Opposite Day celebrated their CD release of Space Taste Race, Pt. 2 on September 11, 2015 at Hole in the Wall, and they packed the house. There was no moment of stage banter between songs, just performance. The audience came to hear music, and they got it. We sipped our drinks, and we listened with almost the social graces of a recital hall crowd. Then it was back to slight head bangs and generous hollers. Indeed, this album contains fifteen tracks, generally ranging from 1:35 to 4:40, so you better hold on tight whether you are listening live or in your car. While I am new to their music, this track time frame seems to be the norm from earlier albums and EPs: Economics for Mr. Ugly (2003), Fictional Biology (2005), Saftey First (2007), What Is Is? (2009), Mandukhai (2010), Reindeer Flotilla (2011), and Space Taste Race, Pt. 1 (2012). What the band really achieves with each song is the listener’s need to hit that back button and play the whole song just one more time. Sure, the moments are fleeting, but the musical experience is non-contrived, astonishing, and a cerebral journey. The bonus? You can sing along.

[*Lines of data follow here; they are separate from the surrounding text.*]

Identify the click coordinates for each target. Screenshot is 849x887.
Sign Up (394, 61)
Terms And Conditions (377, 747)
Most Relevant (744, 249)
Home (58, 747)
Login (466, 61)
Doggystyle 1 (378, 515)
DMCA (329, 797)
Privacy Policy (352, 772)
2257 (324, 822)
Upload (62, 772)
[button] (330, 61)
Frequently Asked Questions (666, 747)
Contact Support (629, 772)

The first track, “Drake Equation,” depicts one of the band’s overall themes of mathematics (others include science, robots, the universe and galactic exploring, climate dangers, and other themes) and therefore, the song utilizes that spontaneity of math rock. There’s a subject, then an answer, vice versa, and then maybe it all mixes in together at some point. The bass (Greg Yancey) provides the fills between melodic motifs, almost acting as a percussive instrument with the odd time signatures in the drums (Pat Kennedy). “Ai lou” (2) is a nice multi-sectional piece, and it seems appropriate as Sam Arnold sings of assembling parts of a robot and borrowed intelligence. “Air and Food” (4) is one of the tracks on the album where the band lets the phrases stick around for a little while longer, as the melodic excursions continue to develop in a mostly prog metal landscape, with harmonic minor and/or modes, and fast-moving lyrics. On that note, Sam can break away from the tone on this record as well as others, by exclaiming a whimsical “whoo!” (Panspermia on Space Taste Race, Pt. 1), or the high-pitched “ee!” on “spree” on “The Revolution of the Soul Force”; yes, a crime spree where “turds stole our bikes.” (11). You get everything you could ask for on an Opposite Day record.

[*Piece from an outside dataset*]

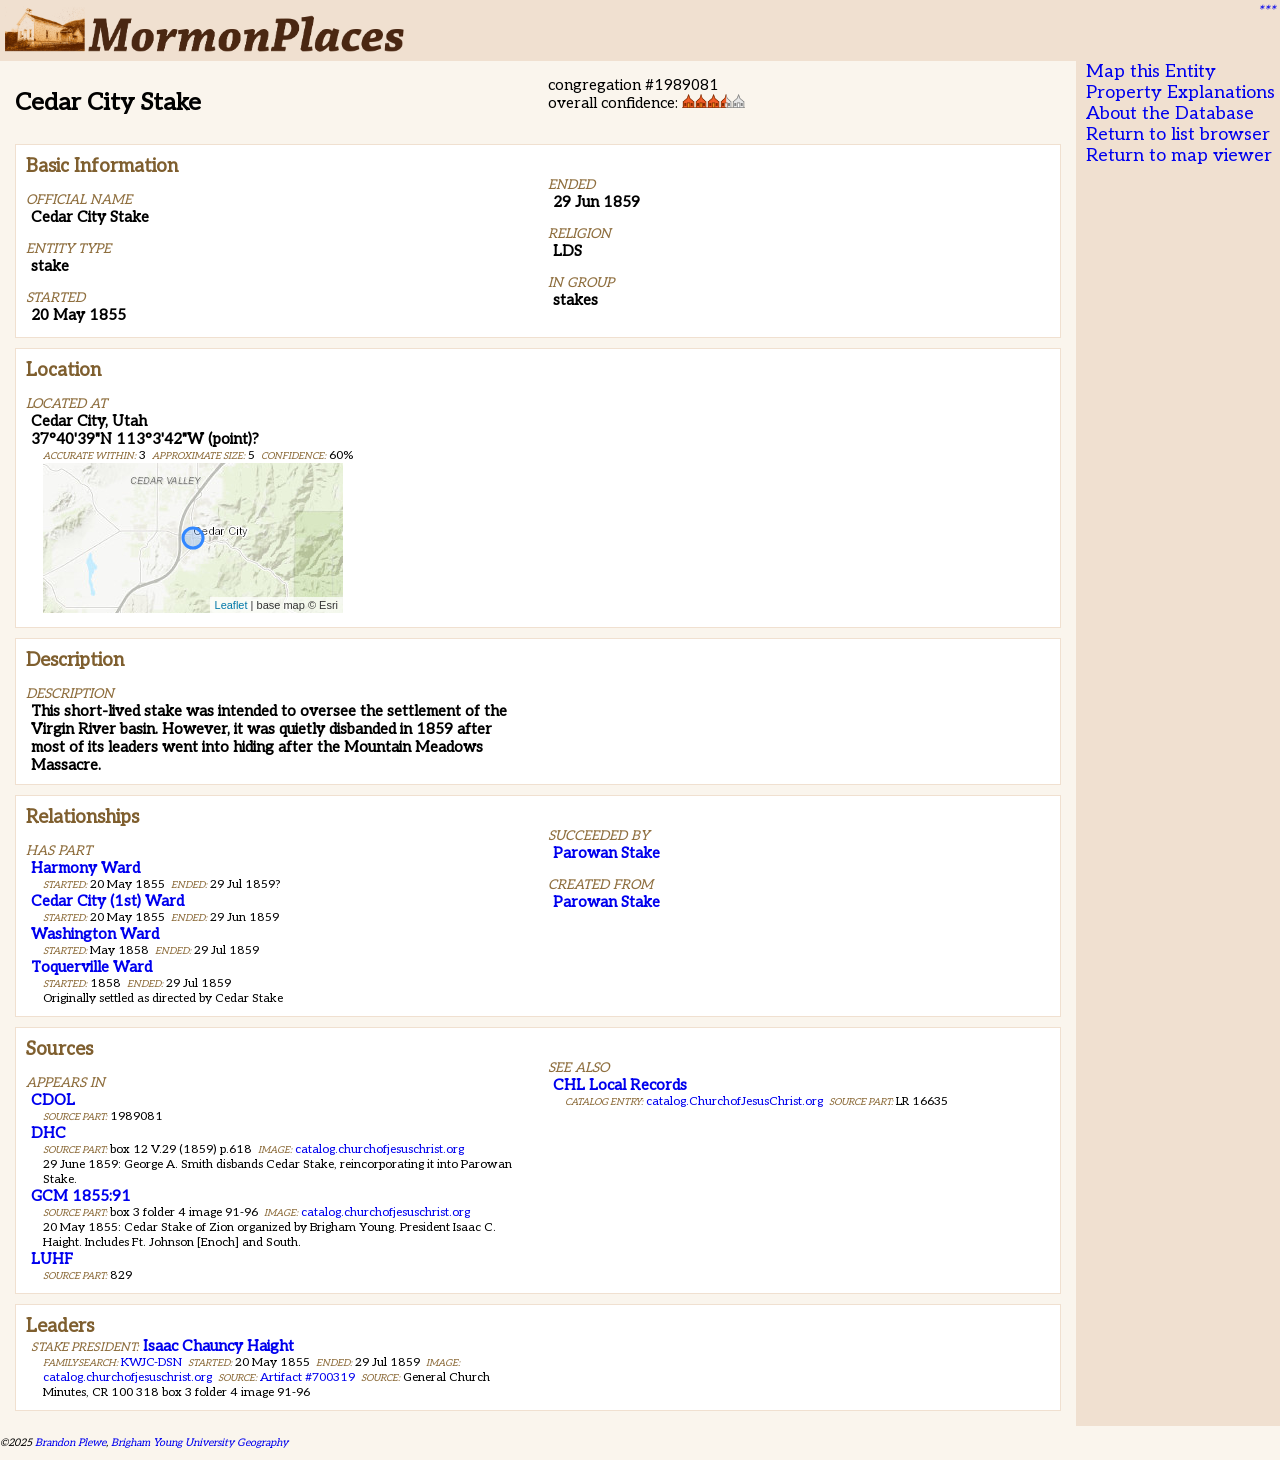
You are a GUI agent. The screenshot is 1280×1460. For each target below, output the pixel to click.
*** (1266, 11)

It doesn’t stop there, either. Seven of the tracks on Space Taste Race, Pt. 2 were used to film-score Georges Méliès’s A Trip to the Moon (1902). While The Smashing Pumpkins were inspired by the short-film to make the video for “Tonight, Tonight” (1996), Opposite Day decides to set the entirety of it with this group of songs:

(8) Helios Panoptes
(5) Hammer Out Skeletons
(12) Airtight Chariot
(6) Occulus Maria
(9) Underground Veneralia
(10) Insectoid Regicide
(2) Golden Age of Saturn

https://youtu.be/7NzR8oPg6fw

There are a few tracks on the record where an instrument will play an ostinato melody to create a different space taste texture underneath beautiful lyrics: the guitar against the piano on “The Extent to Which Nothing Is Real” (7), the xylophone against the piano chords in “Fictional Astrobiology” (13), and the gorgeous bass melody on “Theia” (15). Yancey’s finger tapping of that melody, especially in its amazing tone, really gives “Theia” a warmness and accentuates the lyrics: “Titan of brilliance, mother of Selene from whom all shininess proceeds.”

To finally put my words all together, Opposite Day gives the notion that nothing is absolute, we can not be stuck in our atmosphere, and it’s okay to not have the right answer. We have to venture outward and break the bubble of mundane, homogeneous, and the continuous retro-mania of American culture. I encourage the listener to try all of the above.